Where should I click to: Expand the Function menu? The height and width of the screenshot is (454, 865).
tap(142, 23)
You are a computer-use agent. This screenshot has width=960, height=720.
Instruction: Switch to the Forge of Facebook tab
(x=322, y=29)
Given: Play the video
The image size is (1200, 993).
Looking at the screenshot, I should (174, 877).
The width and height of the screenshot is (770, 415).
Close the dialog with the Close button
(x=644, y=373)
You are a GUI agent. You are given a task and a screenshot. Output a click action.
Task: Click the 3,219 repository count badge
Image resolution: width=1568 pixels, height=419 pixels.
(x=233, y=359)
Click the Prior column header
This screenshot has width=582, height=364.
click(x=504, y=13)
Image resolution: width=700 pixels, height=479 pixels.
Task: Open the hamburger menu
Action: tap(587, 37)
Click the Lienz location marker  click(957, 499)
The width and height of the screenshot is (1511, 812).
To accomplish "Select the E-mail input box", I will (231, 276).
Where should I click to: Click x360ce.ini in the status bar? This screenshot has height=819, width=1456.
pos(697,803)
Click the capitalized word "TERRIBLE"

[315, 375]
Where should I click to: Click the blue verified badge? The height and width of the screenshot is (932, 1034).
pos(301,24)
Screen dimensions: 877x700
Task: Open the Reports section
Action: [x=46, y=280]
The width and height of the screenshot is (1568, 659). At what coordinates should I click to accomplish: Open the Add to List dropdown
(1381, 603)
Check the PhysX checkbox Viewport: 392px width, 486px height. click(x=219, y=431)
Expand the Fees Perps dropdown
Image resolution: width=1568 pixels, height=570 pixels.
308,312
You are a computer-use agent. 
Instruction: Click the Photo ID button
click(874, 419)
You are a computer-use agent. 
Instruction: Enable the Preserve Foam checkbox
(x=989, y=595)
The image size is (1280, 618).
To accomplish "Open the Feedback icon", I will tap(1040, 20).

Task to complete ::
Scan the entries above. Copy each line that has the string "will".

Problem solution ::
To accomplish "Select the E-mail input box", I will (231, 276).
To accomplish "Open the Feedback icon", I will tap(1040, 20).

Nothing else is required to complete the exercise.